A Framework for Indigenous Adoptee Reconnection: Reclaiming Language and Identity.


  • Sarah Wright Cardinal University of Victoria


Decolonization, Identity, Indigenous Education, Indigenous Resurgence, Language, Reclamation, Sixties Scoop


Canadian society is ascribing increasing importance to the large numbers of Indigenous children who have – and continue to live – in the child welfare system. An unexplored aspect of this phenomenon is how such children rebuild their Indigenous identities once they become adults and are no longer in care.
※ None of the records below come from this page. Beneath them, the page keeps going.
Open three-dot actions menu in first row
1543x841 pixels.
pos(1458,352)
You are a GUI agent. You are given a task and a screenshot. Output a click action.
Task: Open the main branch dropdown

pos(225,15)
Recent estimates suggest up to 20,000 First Nations, Metis, and Inuit children were removed from their families during what was known as the Sixties Scoop (Sixties Scoop Survivors, 2015). The Sixties Scoop is part of Canada’s colonial story in which the prevalent assimilative force has been disconnecting Indigenous children from their families and understandings of the world. To date, there is little research on how transracially adopted Indigenous adults reconnect with their Indigeneity. Identity reclamation is a personal and intimate process. I begin by summarizing the scholarly literature on the Sixties Scoop, and describe a proposed theoretical framework of Indigenous adoptee identity reclamation emerging from my reflexive process in writing a critical personal narrative. I emphasize the importance of shifting from ‘othering’ hegemonic discourses to a spirit-based discourse of healing and wholeness. Finally, I engage in a broader dialogue on decolonizing education from Indigenous perspectives.

Author Biography

Sarah Wright Cardinal, University of Victoria

Sarah Wright Cardinal is a PhD Candidate in the Department of Curriculum and Instruction at the University of Victoria. She studies the Social Foundations of Education and holds a SSHRC Joseph-Armand Bombardier Doctoral Scholarship.